When you search on Zocdoc, you enter three main criteria: a search query, your location, and your insurance. It was my first project at Zocdoc, and was only partially successful. I continued to try to improve the insurance experience throughout the rest of my career at Zocdoc. This insurance picker haunted me.
Why I was excited
As a first project, this seemed like the perfect project for me. Insurance is obviously valuable—for most people, going to an in-network doctor is critical. And finding in-network doctors is one of Zocdoc’s main value props and a real differentiator. But I also loved that the problem was complex.
I love complex problems—especially when you can take something complex and make it simple for lots of people to use. It’s part of why I love being a product designer. I’d been told this was a pesky problem at Zocdoc—they’d tried many variations but never made one that really worked well. I was eager to prove myself.

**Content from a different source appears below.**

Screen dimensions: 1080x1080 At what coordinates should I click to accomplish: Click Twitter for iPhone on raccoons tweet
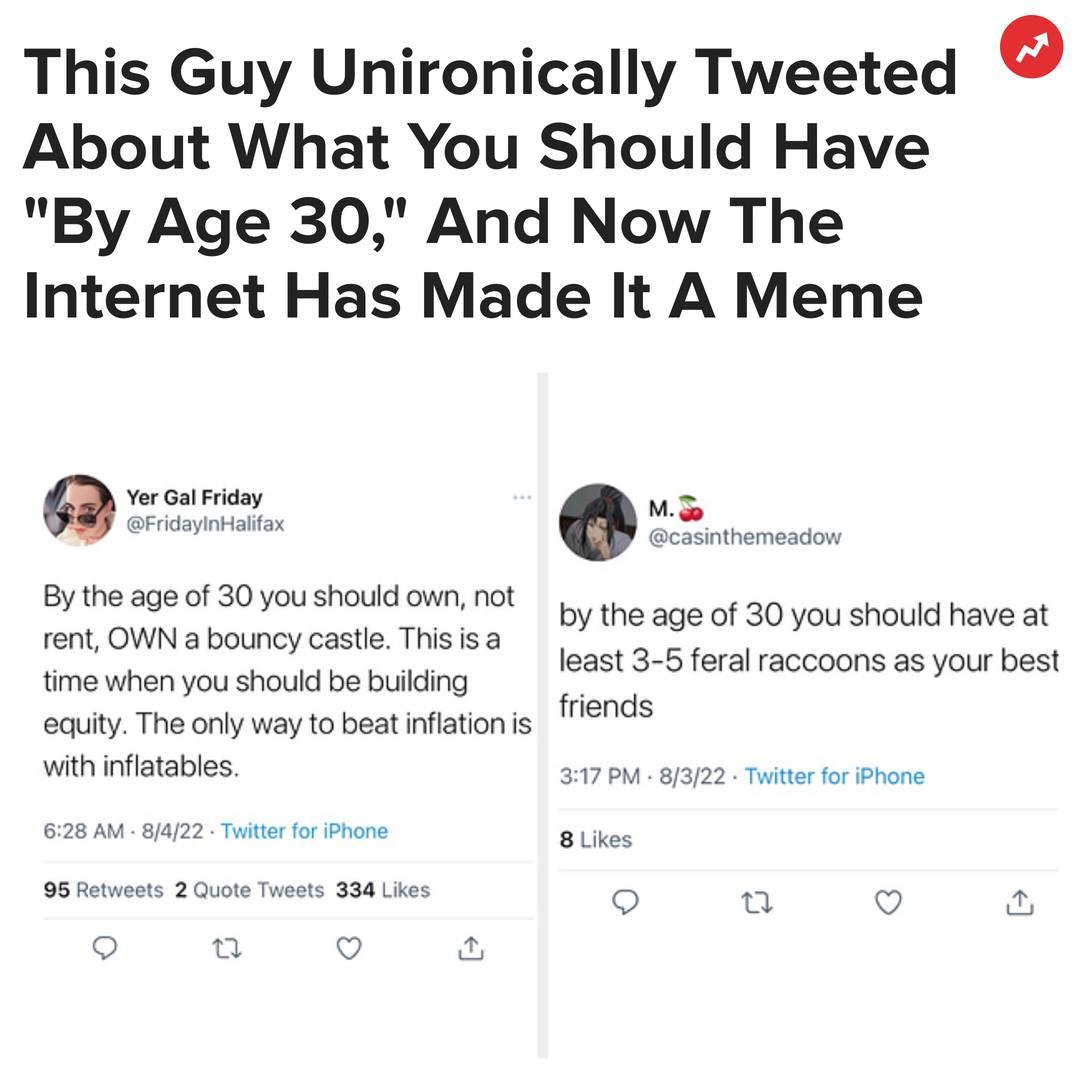[834, 776]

Here’s the thing: I dramatically underestimated the complexity.
The challenge
Working with PM Aashima and engineer Andrew, we had 4 weeks and these constraints:
- Must be responsive (Zocdoc was maintaining separate desktop and mobile pickers)
- No touching the underlying data (no resources to fix Zocdoc’s messy insurance data)
- Must make it clear to select carrier and plan (data showed people picking carrier but not plan)
- Must start from free-text search (vision for entire search to be free text)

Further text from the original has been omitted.